### Exercise
Beginning at the line that contains "Where should I", repeat each line exactly through the last one of the records below, and leave out the pictures.

### Dataset extract
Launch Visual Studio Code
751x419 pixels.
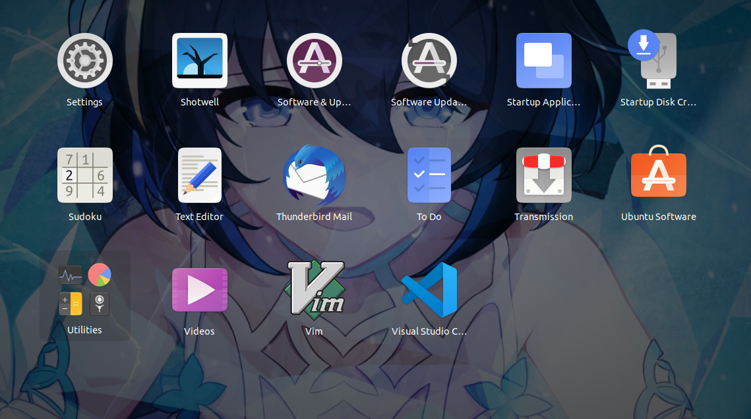coord(429,289)
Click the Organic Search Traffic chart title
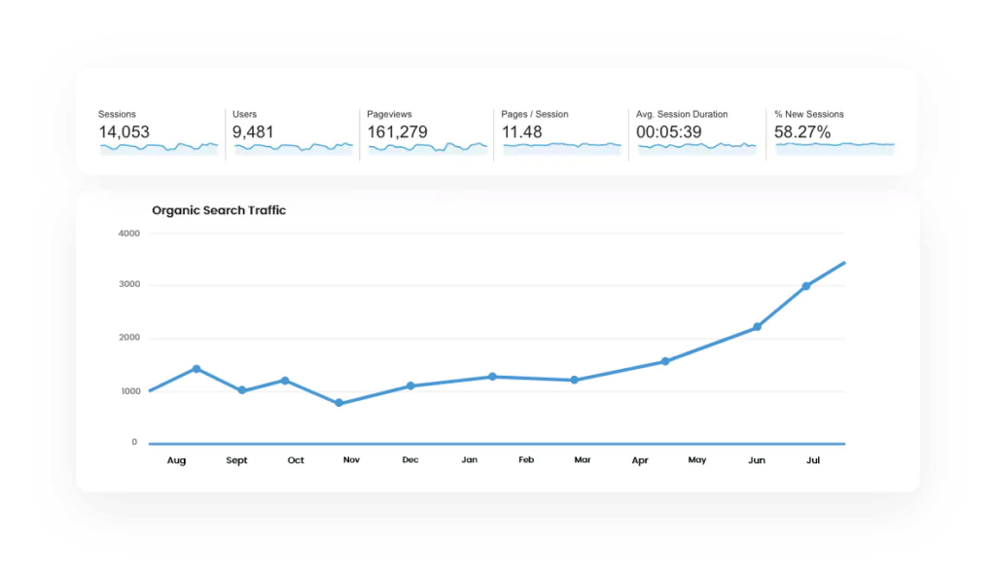996x585 pixels. [x=219, y=210]
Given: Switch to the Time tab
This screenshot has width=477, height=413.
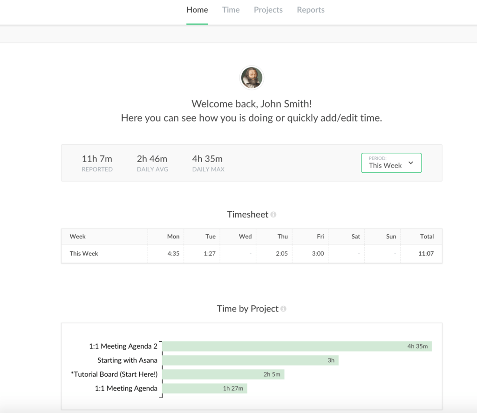Looking at the screenshot, I should click(231, 9).

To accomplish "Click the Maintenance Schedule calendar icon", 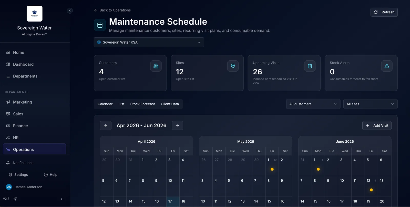I will click(x=100, y=25).
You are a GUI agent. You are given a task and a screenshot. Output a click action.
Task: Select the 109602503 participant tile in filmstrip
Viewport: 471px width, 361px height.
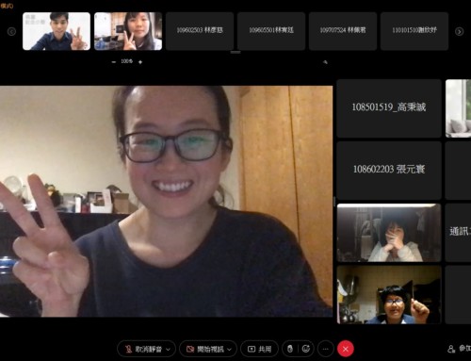(200, 31)
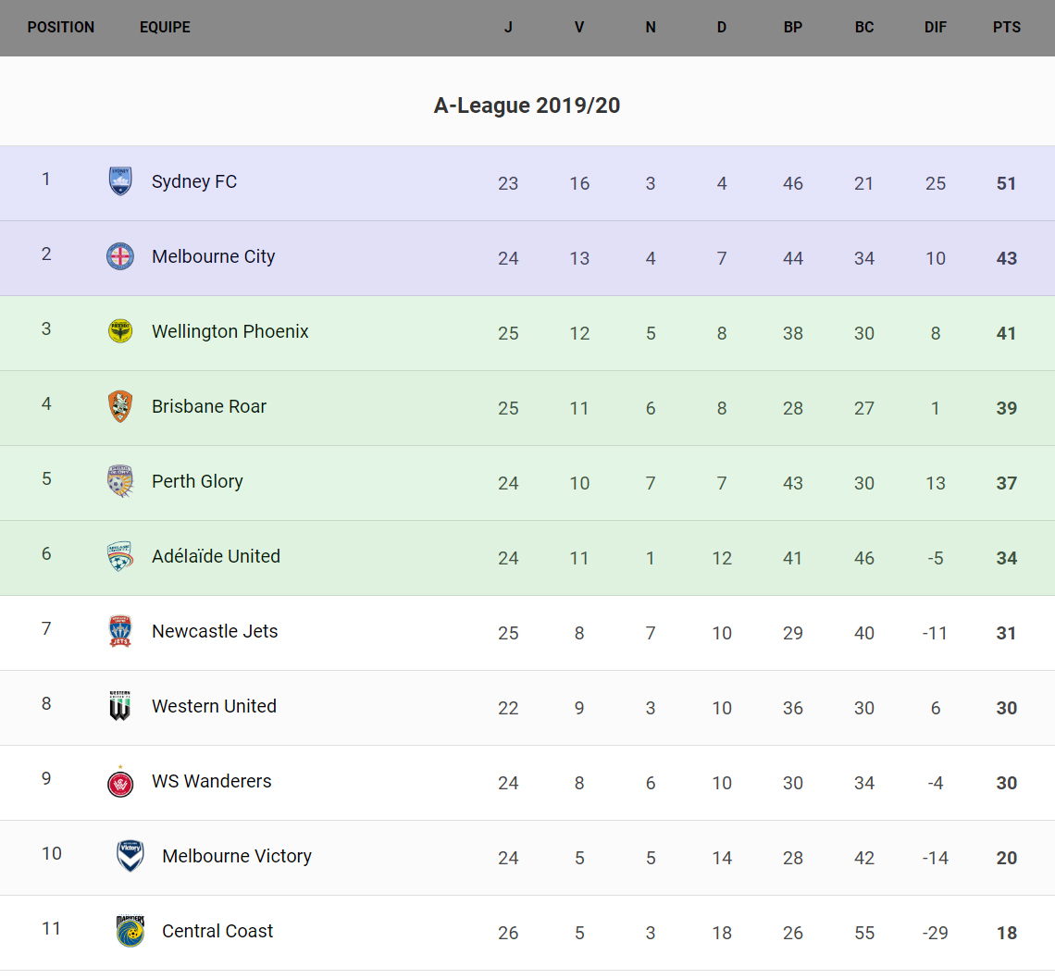The width and height of the screenshot is (1055, 979).
Task: Click the Melbourne City club logo
Action: click(120, 256)
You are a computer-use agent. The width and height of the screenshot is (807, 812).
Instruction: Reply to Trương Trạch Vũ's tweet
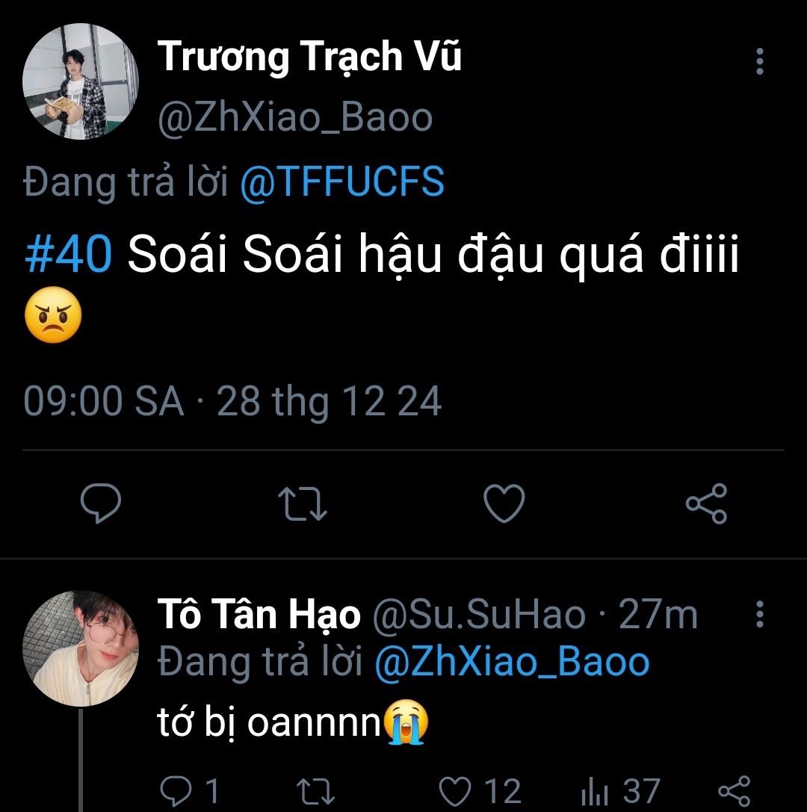tap(101, 504)
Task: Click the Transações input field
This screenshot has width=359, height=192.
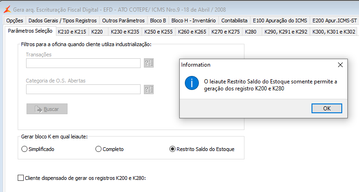Action: [x=83, y=63]
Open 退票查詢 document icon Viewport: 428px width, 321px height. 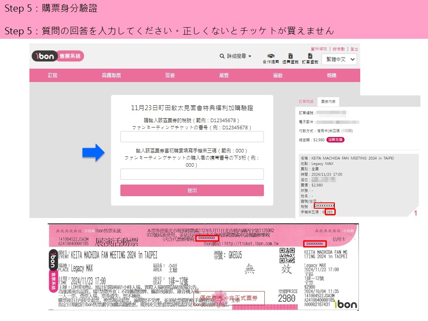[290, 56]
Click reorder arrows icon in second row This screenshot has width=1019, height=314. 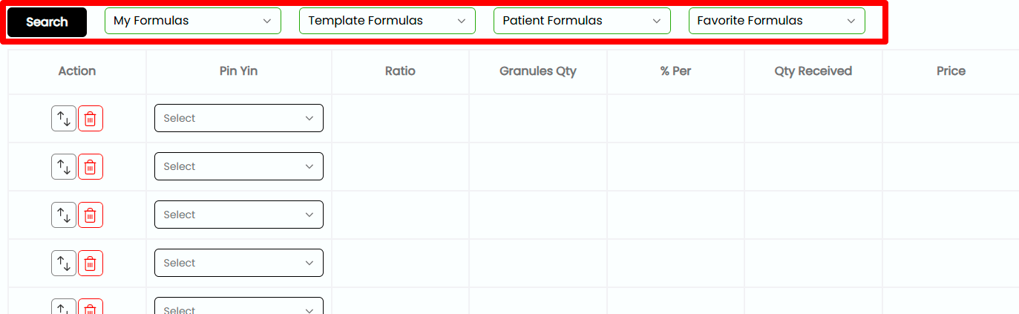click(64, 167)
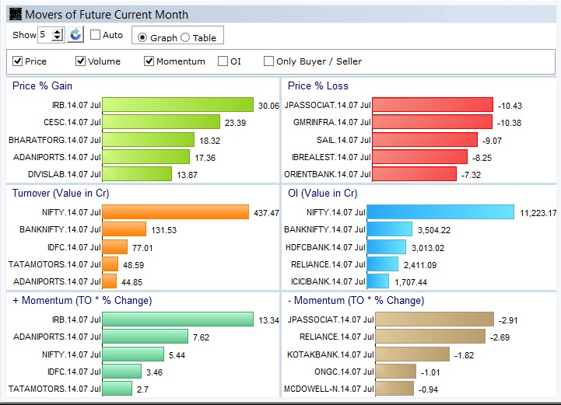
Task: Select the Graph radio button
Action: tap(142, 37)
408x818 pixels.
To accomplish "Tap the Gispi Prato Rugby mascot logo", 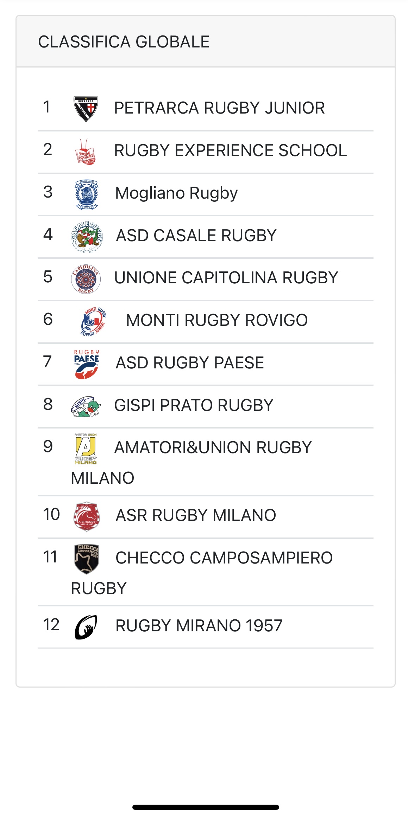I will [86, 407].
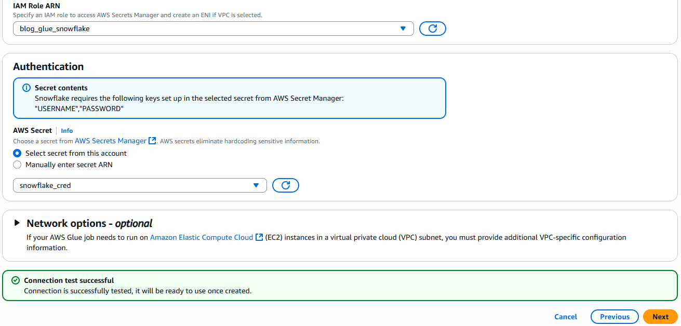Open the AWS Secrets Manager link

coord(111,141)
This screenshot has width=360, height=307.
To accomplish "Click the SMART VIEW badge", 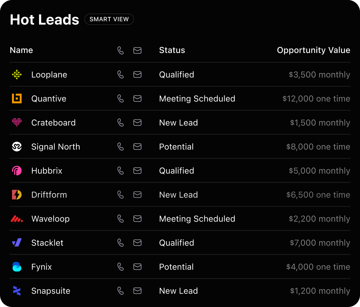I will 109,19.
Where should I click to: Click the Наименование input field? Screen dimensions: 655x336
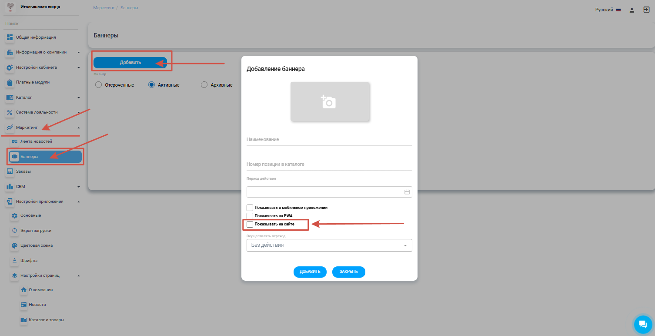(329, 140)
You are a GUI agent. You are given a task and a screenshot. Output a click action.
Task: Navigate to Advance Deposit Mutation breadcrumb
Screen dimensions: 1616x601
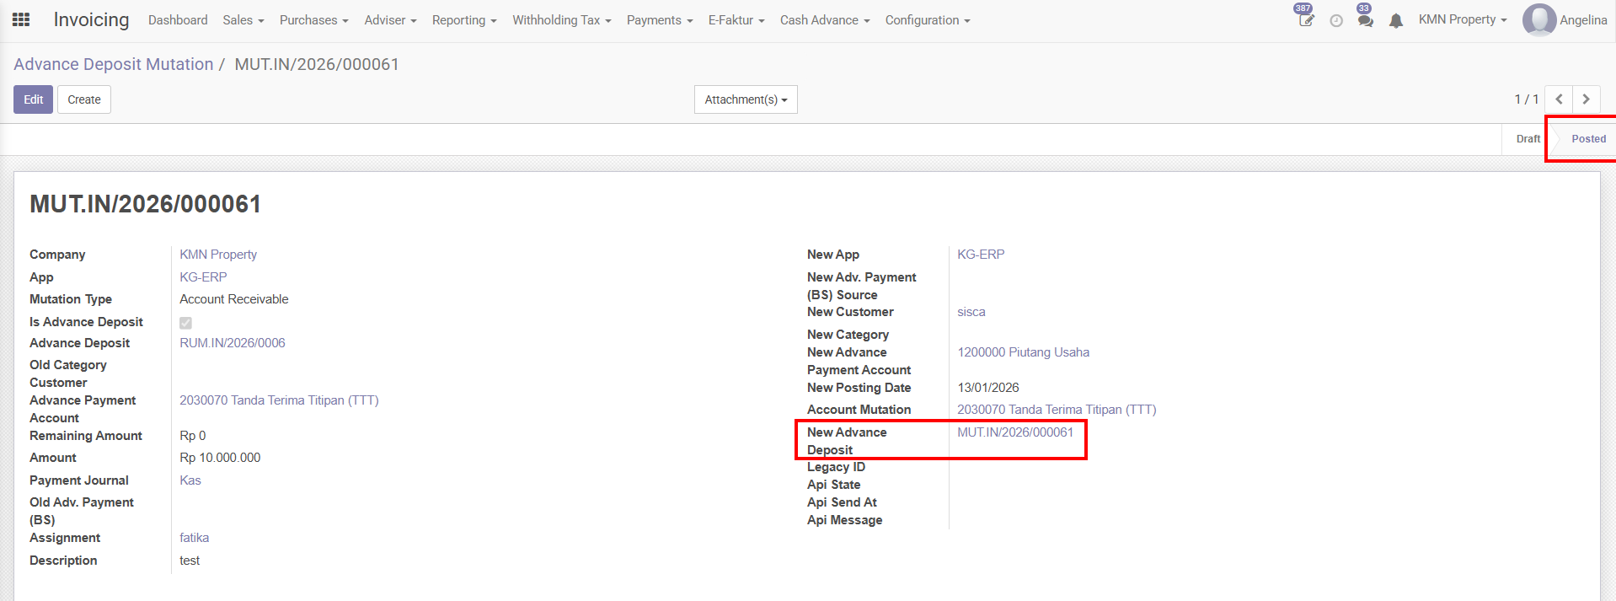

### Exercise answer
Where should I click to: Click the Наименование input field? Screen dimensions: 655x336
(329, 140)
You are a GUI agent. You are given a task and a screenshot. Output a click action.
Task: Navigate to Advance Deposit Mutation breadcrumb
Screen dimensions: 1616x601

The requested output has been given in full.